Crop diseases reduce yield, affecting a nation's agricultural sector. This is more pronounced in nations such as the Philippines, where agriculture is the nation's foundation. To decrease the cost and time needed for disease detection, this study utilized Transfer Learning on three Convolutional Neural Networks (DenseNet201, EfficientNetV2M, and InceptionResNetV2) to identify three corn diseases: Common Rust, Blight, and Gray Leaf Spot. Data Augmentation was used to diversify the image dataset, resulting in 4,000 images per category.

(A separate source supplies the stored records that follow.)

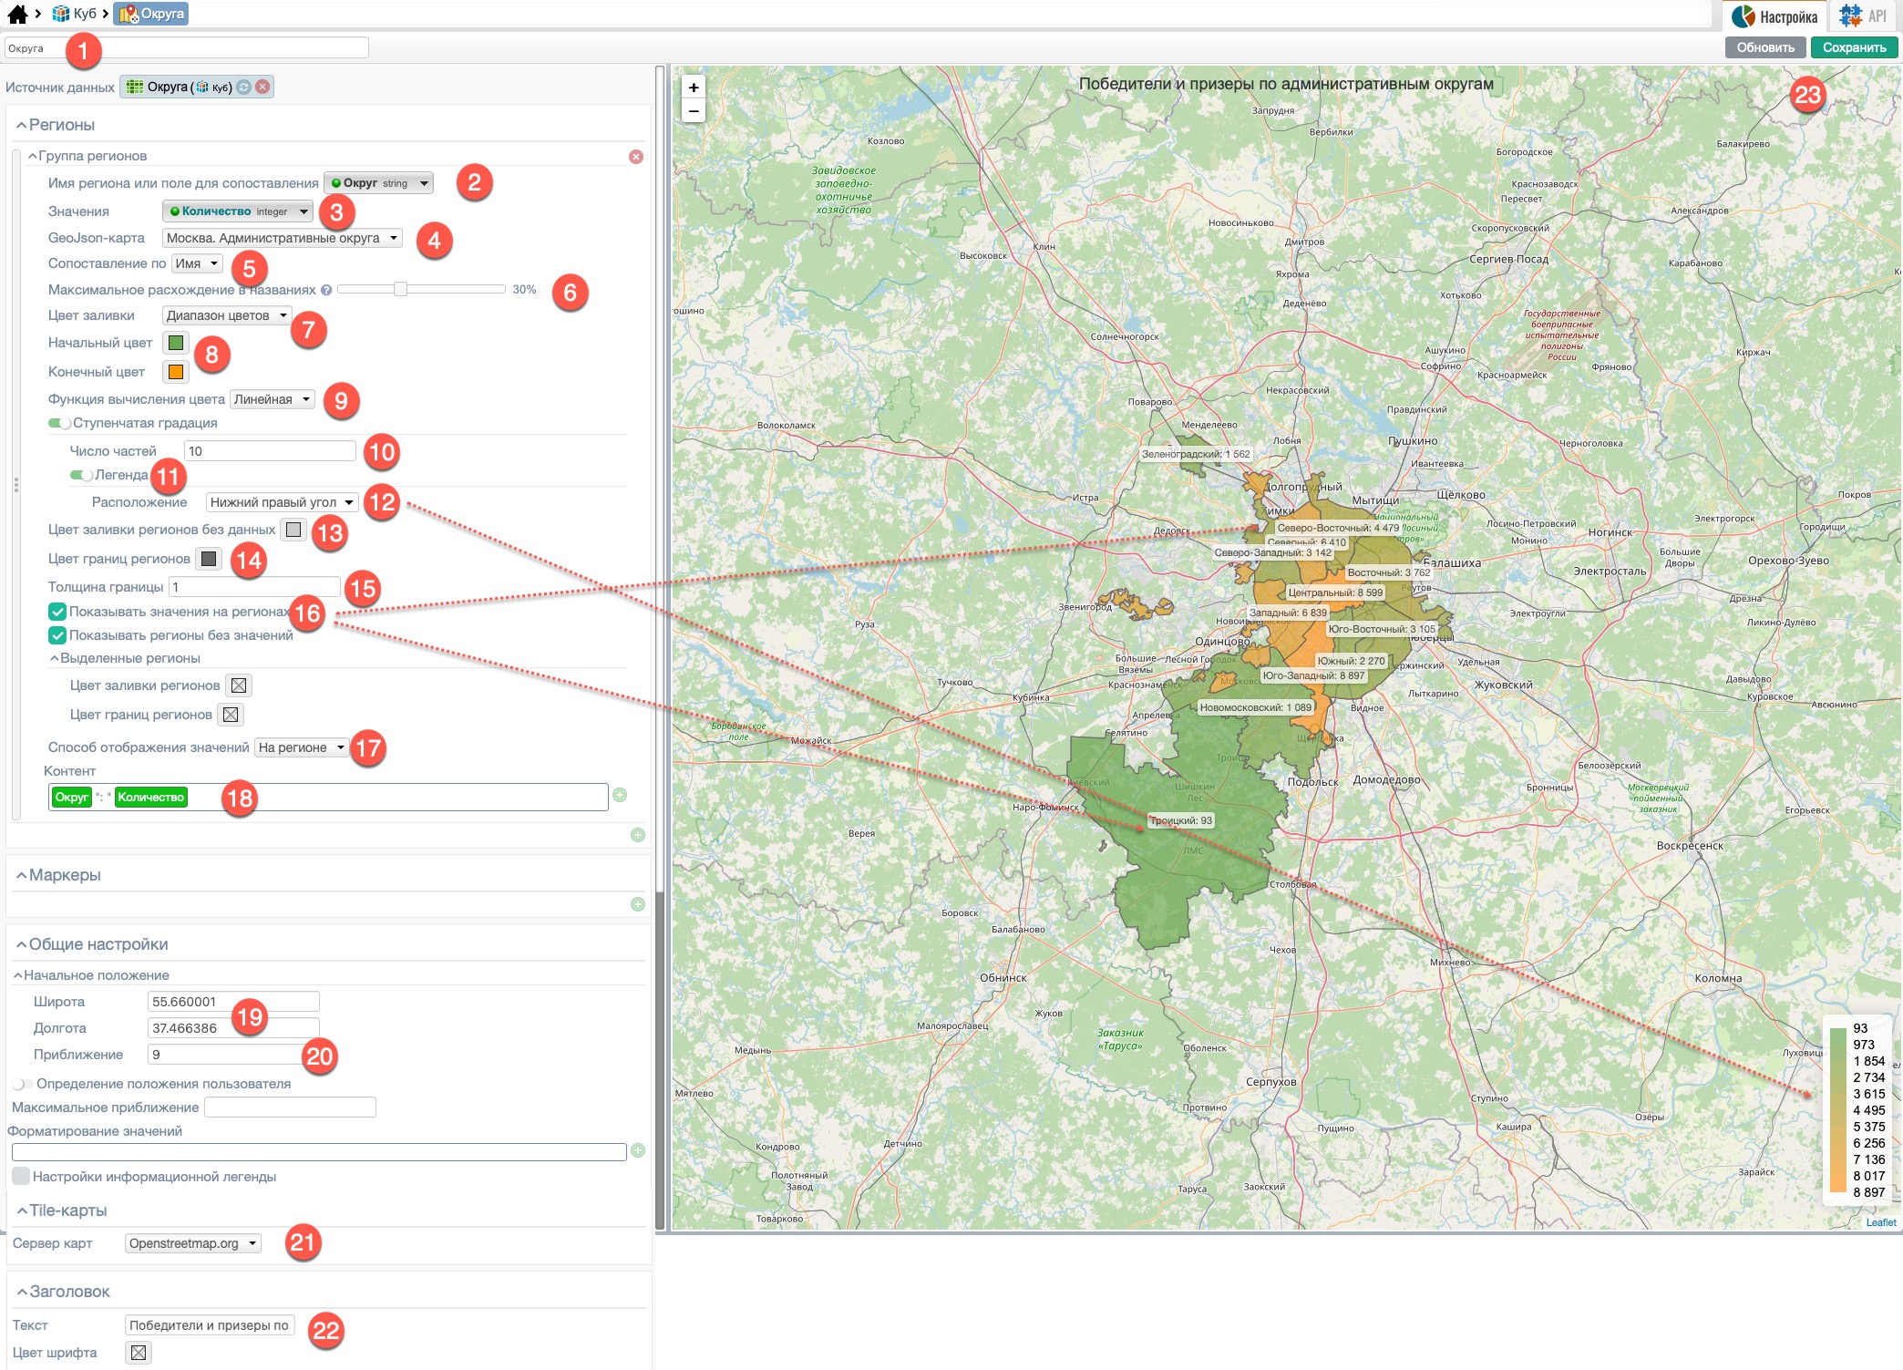
Task: Delete the region group with red icon
Action: [x=636, y=157]
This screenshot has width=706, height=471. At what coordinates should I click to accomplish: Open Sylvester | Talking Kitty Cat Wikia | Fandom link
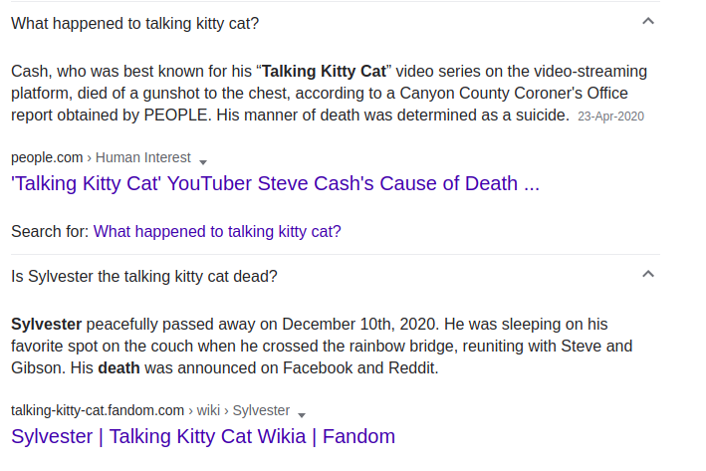click(x=203, y=436)
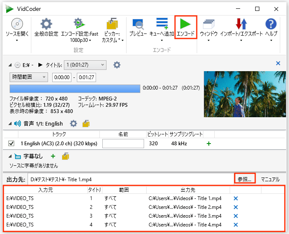Click the プレビュー magnifier icon
Viewport: 289px width, 234px height.
[x=138, y=24]
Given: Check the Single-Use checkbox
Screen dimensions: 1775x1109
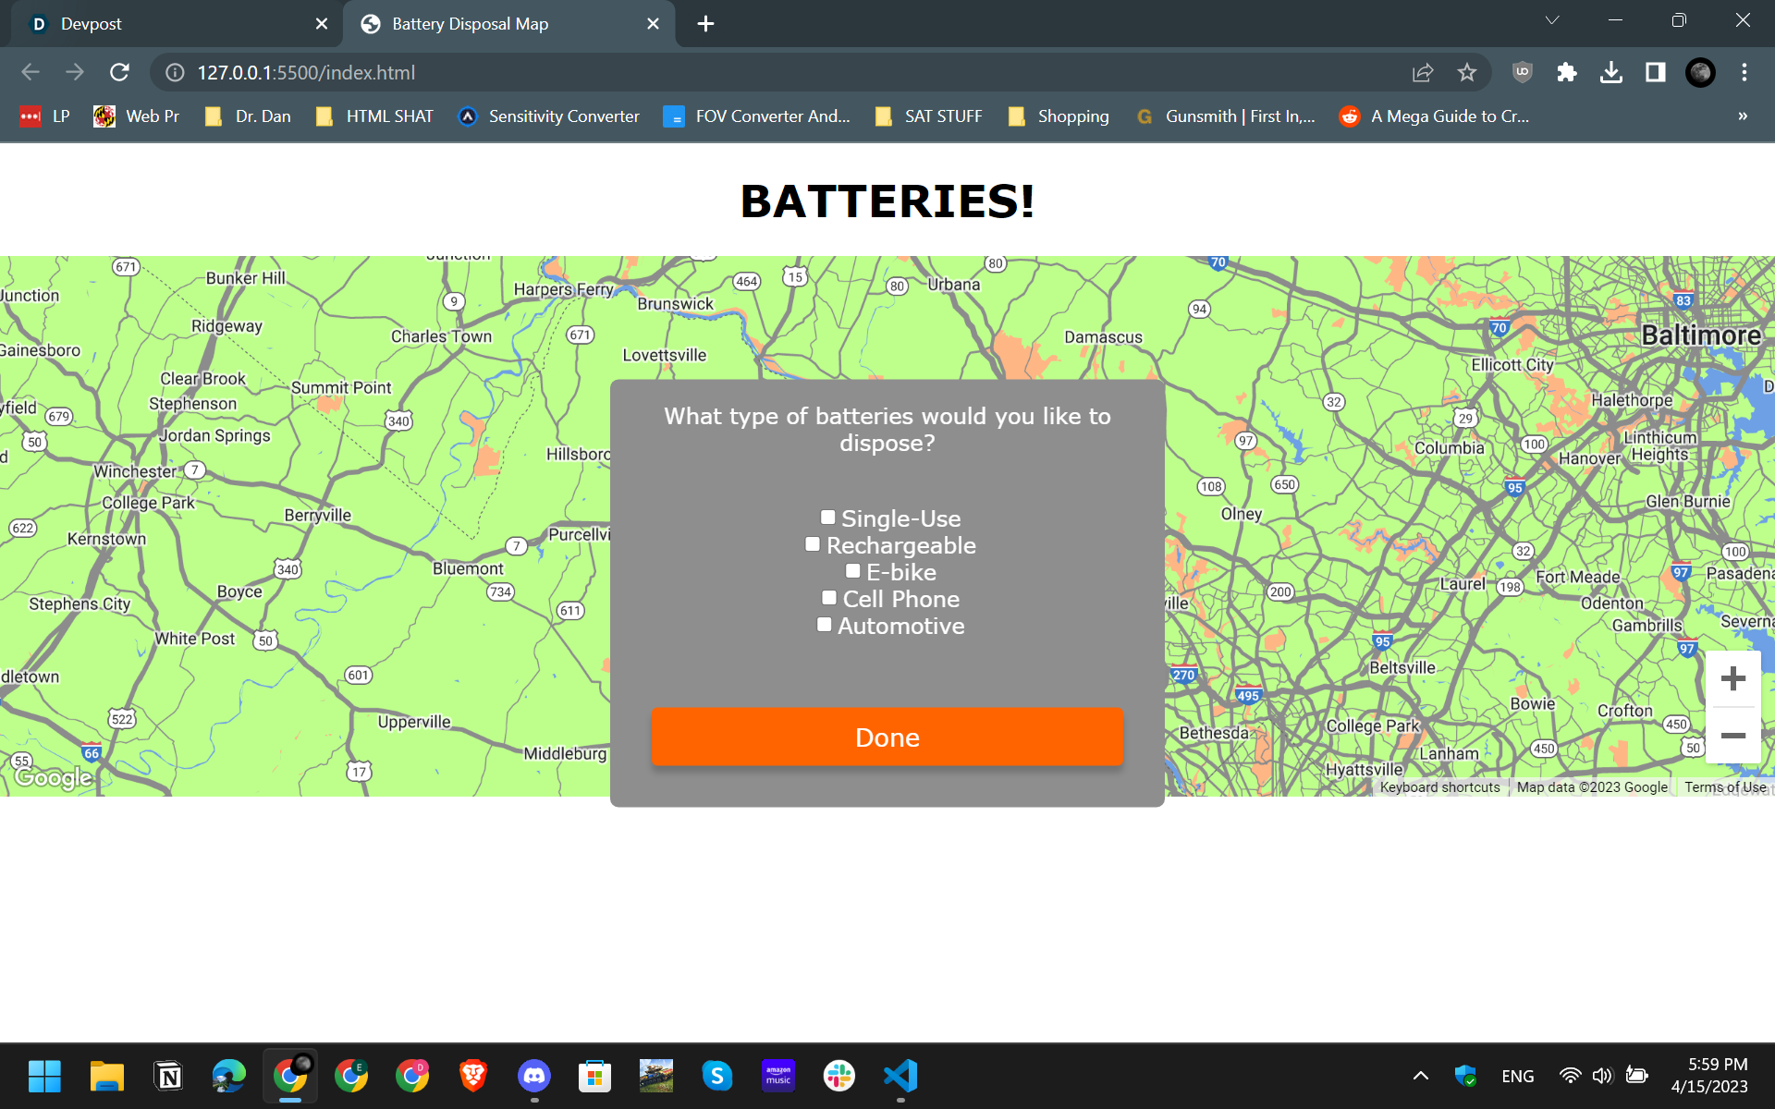Looking at the screenshot, I should [x=828, y=518].
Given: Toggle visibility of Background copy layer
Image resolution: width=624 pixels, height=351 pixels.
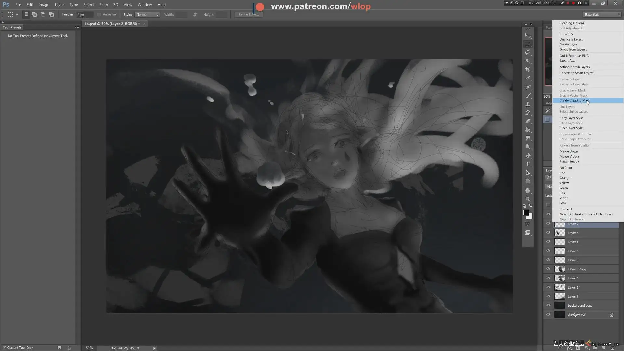Looking at the screenshot, I should [548, 306].
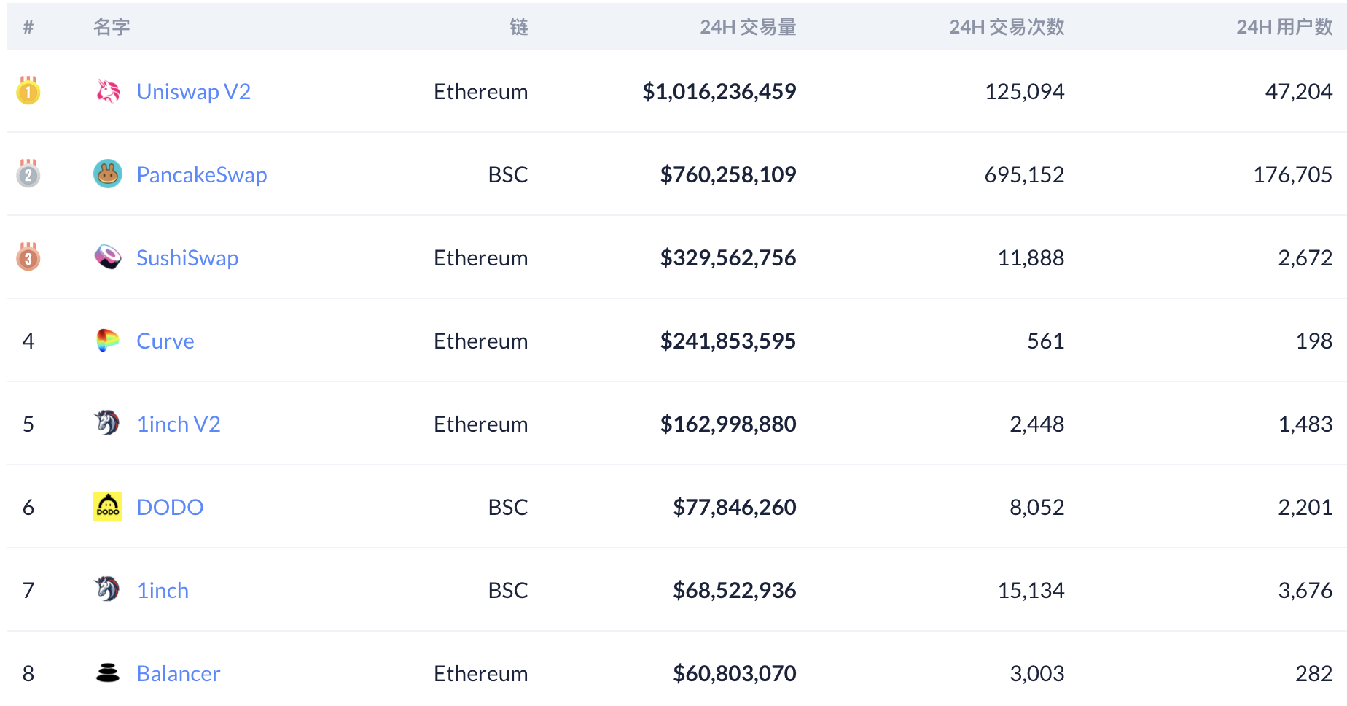This screenshot has height=706, width=1347.
Task: Click the bronze third-place medal icon
Action: [x=28, y=257]
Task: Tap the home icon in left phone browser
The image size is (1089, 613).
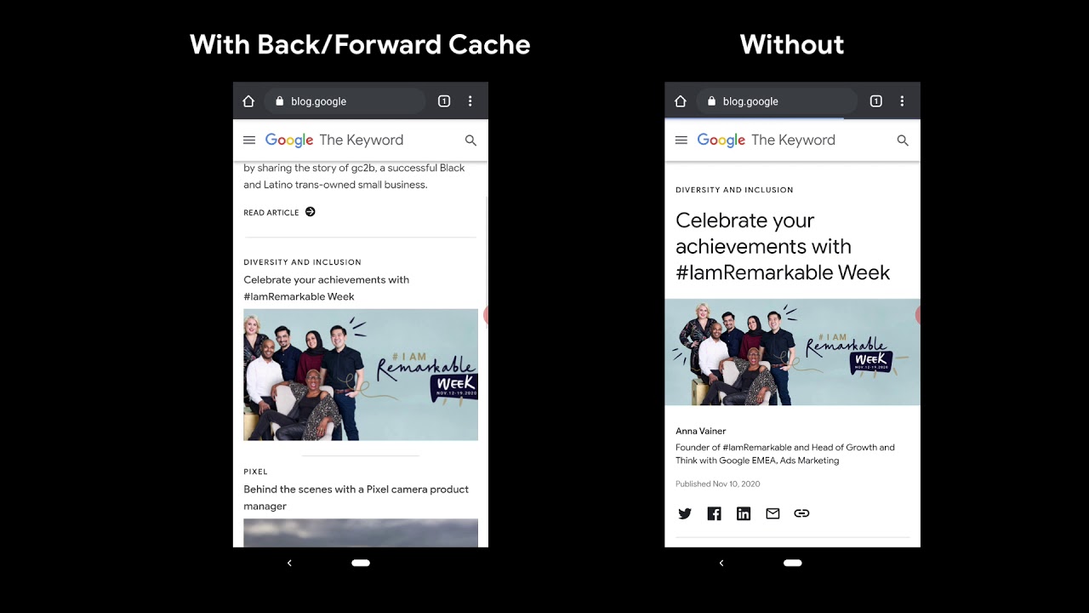Action: [x=248, y=101]
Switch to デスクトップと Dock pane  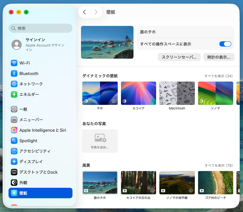tap(38, 172)
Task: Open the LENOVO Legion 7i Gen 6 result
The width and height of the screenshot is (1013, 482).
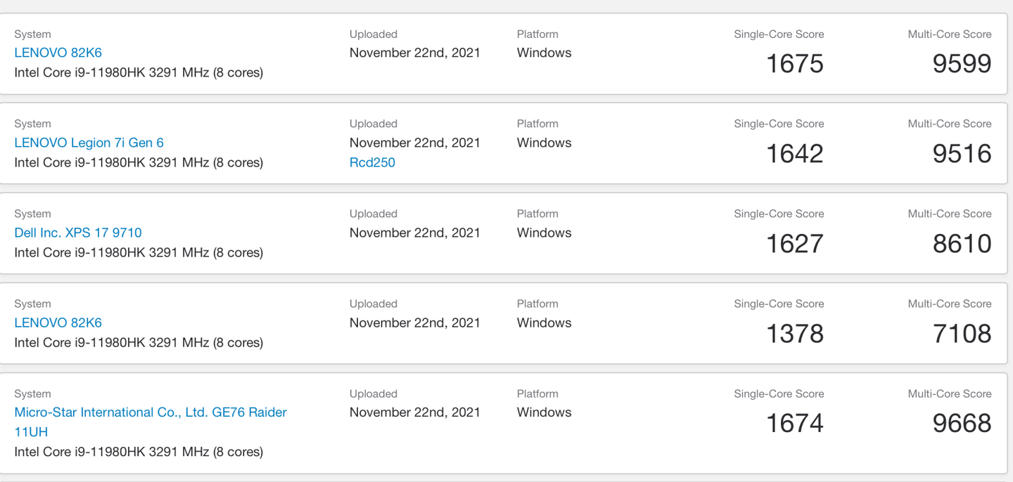Action: (x=89, y=143)
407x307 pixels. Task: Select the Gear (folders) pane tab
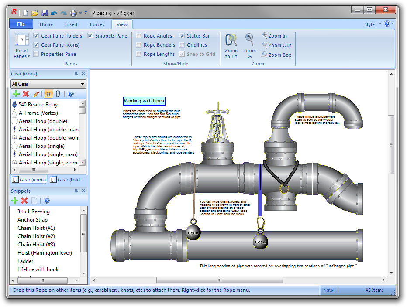67,179
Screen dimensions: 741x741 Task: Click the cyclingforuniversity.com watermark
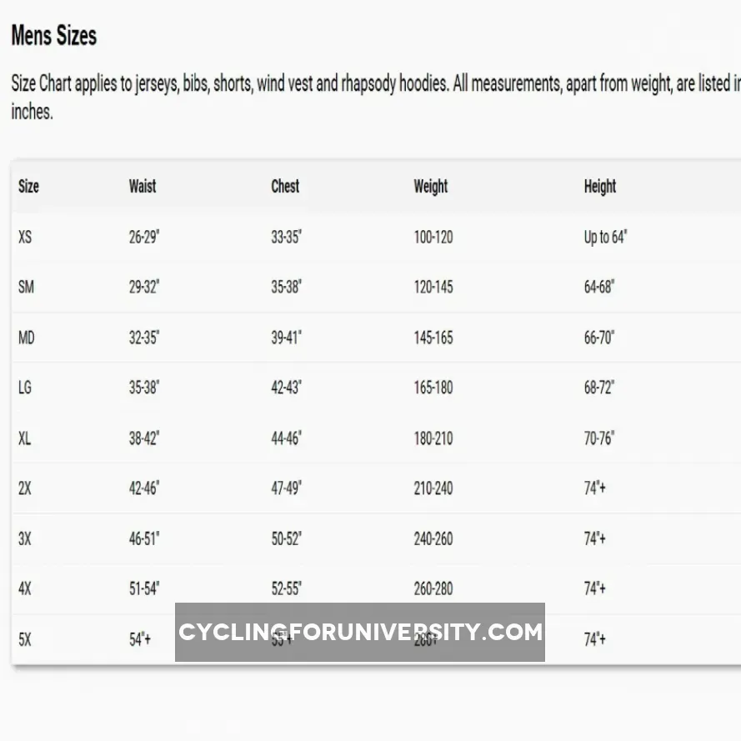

This research presents a comparison between the different architectures. It also illustrates the effect of the Soft Voting Ensemble Method.

Investigating Causal Relationships Between Inflation News Among Other News Topics In Philippine News Media Using Granger Causality
Erwin Antepuesto, Stan Kiefer Gallego, Gerard Ompad, Angie Ceniza
2024 IEEE International Conference on Communication, Networks and Satellite (COMNETSAT), 2024

Beyond economic concerns, inflation has also influenced the media narratives of other topics. This study aims to explore how inflation news impacts various aspects of Philippine society by investigating the relationships of inflation-related news articles and other news topics using Granger Causality.

Multi-Network Based Approach for Drug Repurposing
Ronan Jasper G. Reponte, Joshua Rodriguez, Gerard Ompad, Angie Ceniza
2024 IEEE International Conference on Communication, Networks and Satellite (COMNETSAT), 2024

Utilizes a novel complex multi-layered network approach for aggregating drug networks of varying information into a single unified network. Under the hypothesis that drugs that are closely related will appear as neighboring nodes, using a community detection approach allows novel discovery of new applications of old and existing drugs. This paper describes a method to aggregate multi-layered network. Drug data is collated from DrugBank and PubChem; an adjacency matrix was created, from which the Normalized Graph Laplacian is generated. Prior to network aggregation, eigenvectors, and Uniform Manifold Approximation and Projection (UMAP) methods were utilized to reduce the network dimension. Additionally, an inference was implemented to test for complete spatial randomness (CSR) to check for node scattering.